Toda metáfora é valida, ainda mais se tirada de Leonard Cohen


Todo mundo sabe
Todo mundo sabe que os dados estão viciados. Todo mundo joga com os dedos cruzados. Todo mundo sabe que os mocinhos se deram mal. Todo mundo sabe que a luta foi vendida: os pobres continuam pobres, os ricos ficam mais ricos ainda. É assim na realidade. Todo mundo sabe.
Todo mundo sabe que o bote está fazendo água. Todo mundo sabe que o capitão tem mentido. Todo mundo sente essa sensação angustiada como se seu pai ou seu cão tivesse morrido. Todo mundo fala com seus botões...
Everybody Knows, Leonard Cohen ( a mil beijos de profundidade. Ed. 7 Letras Trad. Fernando Koproski)
        Todas e todos são importantes! O exemplo a seguir é só mais um entre tantos de escritoras, daqueles que guardam a memória e o afeto em nossas famílias. Aqueles que mesmo depois de terem a tradição cristalizada em suas consciências conseguem romper barreiras e rever os seus valores.
           Margaret Atwood tem 80 anos, boa parte de sua produção foi escrita após os 60 anos, inclusive os trechos que seguem, os quais foram retirados do belo livro, " A Odisséia de Penélope". No livro, Penélope e as 12 escravas enforcadas por Ulisses narram as suas vidas.

"E o que me restou, quando a versão oficial se consolidou? Ser uma lenda edificante. Um chicote para fustigar outras mulheres. Por que não podem todas ser tão circunspectas, confiáveis e sofredoras como eu? Era essa a abordagem que adotavam os cantores, os rapsodos. Não sigam o meu exemplo, sinto vontade de gritar nos ouvidos de vocês - sim, nos de vocês! Mas, quando tento gritar, pareço uma coruja." Penélope

"Também eramos crianças. Também nascemos dos pais errados. De pais pobres, pais escravos, pais camponeses e pais servos; pais que nos venderam, pais de quem nos roubaram. Nossos pais não eram deuses, não eram semideuses, não eram ninfas nem nereidas. Fomos servir no palácio, desde pequenas. Quando chorávamos, ninguém enxugava nossas lágrimas. Se dormíssemos, nos acordavam a pontapés. Diziam que não tínhamos pai nem mãe. Diziam que éramos vadias. Diziam que éramos sujas. Nós éramos sujas. A sujeira era nossa preocupação, nossa responsabilidade, nossa especialidade, nossa culpa. Éramos as moças sujas. Se nossos donos, seus filhos, um nobre visitante ou os filhos dele quisessem deitar conosco, não poderíamos recusar. Não adiantava chorar, não adiantava dizer que doía..." As doze escravas.
= = =
-- O que fazer --
1/ Responda com base na fonte:
(a) Quem traduziu o trecho de "Everybody Knows" citado?
(b) Que idade tem Margaret Atwood?
(c) Quem narra as próprias vidas no livro "A Odisséia de Penélope"?
2/ Transcreva da fonte, sem qualquer alteração, o trecho que se abre com as palavras "Todo mundo sabe que o bote" e se fecha com "os seus valores.".
Os registros provêm de outra fonte, sem relação com o texto.
= = =
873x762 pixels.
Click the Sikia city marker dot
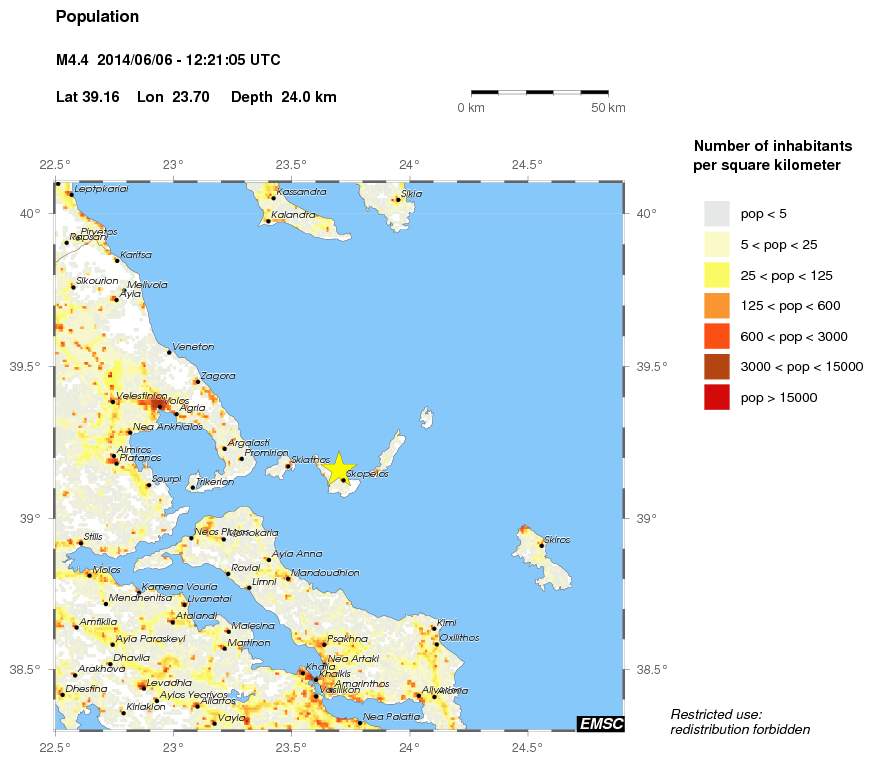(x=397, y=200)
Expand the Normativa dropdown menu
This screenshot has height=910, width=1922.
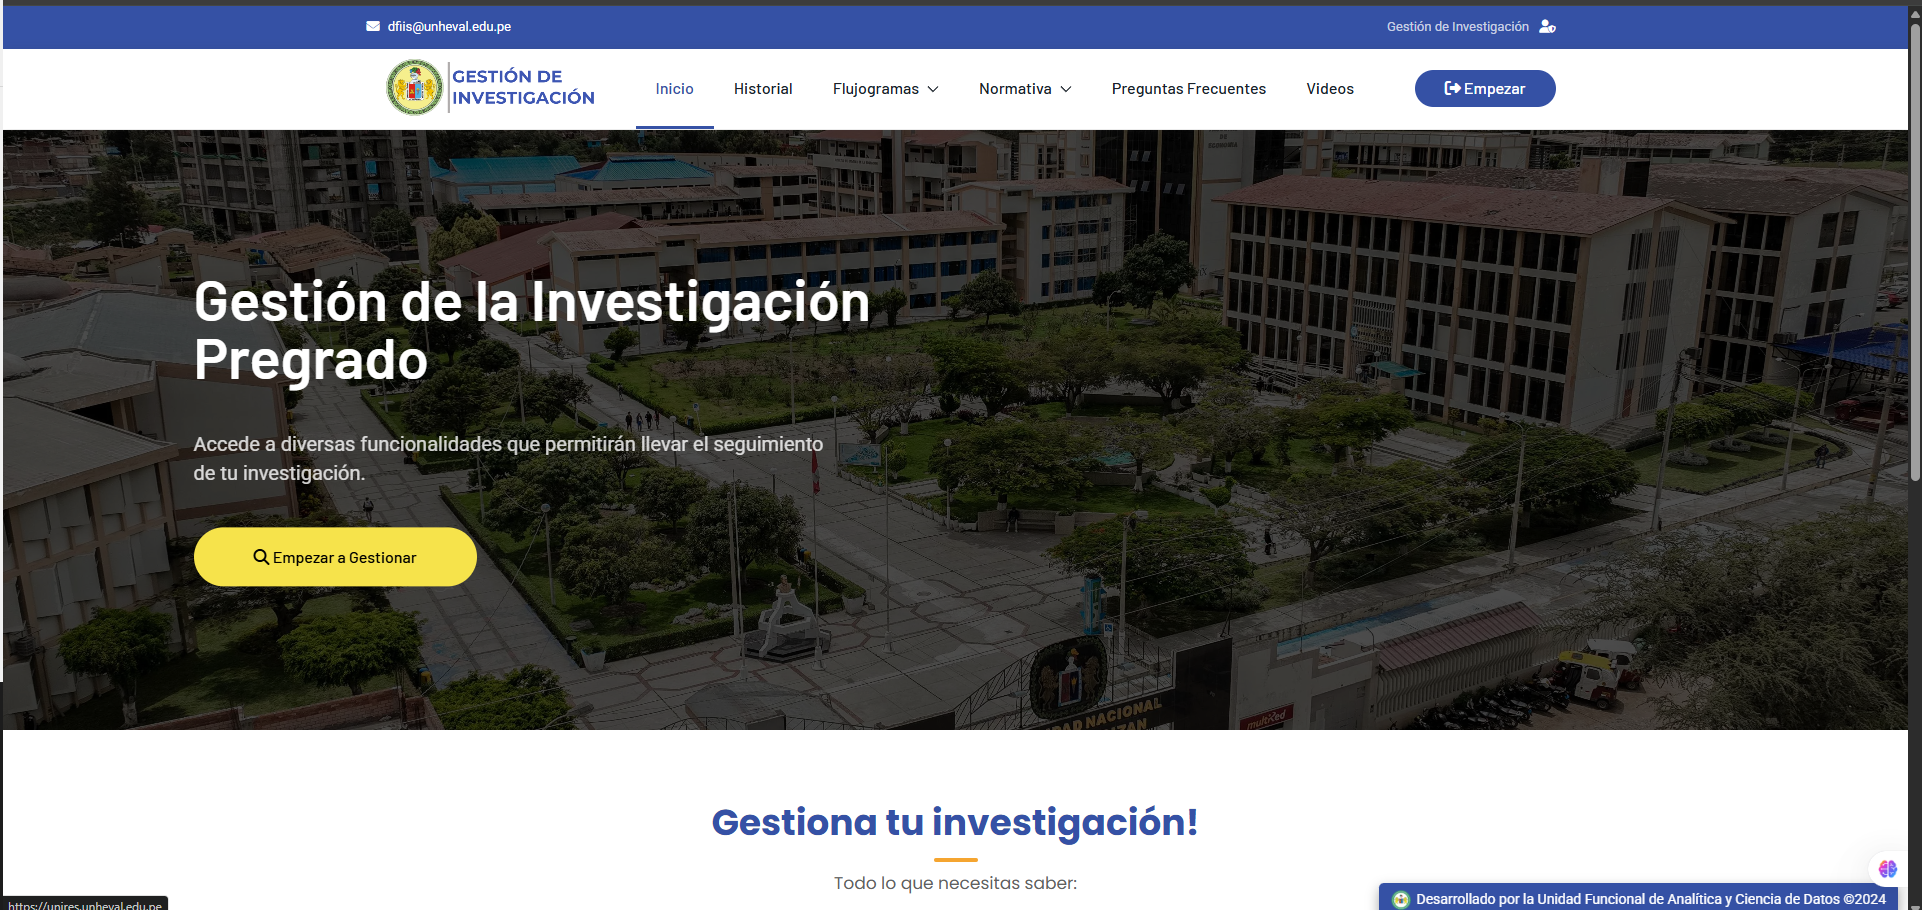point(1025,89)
= = =
-- As respostas --
1/
(a) Fernando Koproski.
(b) 80 anos.
(c) Penélope e as 12 escravas enforcadas por Ulisses.

2/
Todo mundo sabe que o bote está fazendo água. Todo mundo sabe que o capitão tem mentido. Todo mundo sente essa sensação angustiada como se seu pai ou seu cão tivesse morrido. Todo mundo fala com seus botões...
Everybody Knows, Leonard Cohen ( a mil beijos de profundidade. Ed. 7 Letras Trad. Fernando Koproski)
        Todas e todos são importantes! O exemplo a seguir é só mais um entre tantos de escritoras, daqueles que guardam a memória e o afeto em nossas famílias. Aqueles que mesmo depois de terem a tradição cristalizada em suas consciências conseguem romper barreiras e rever os seus valores.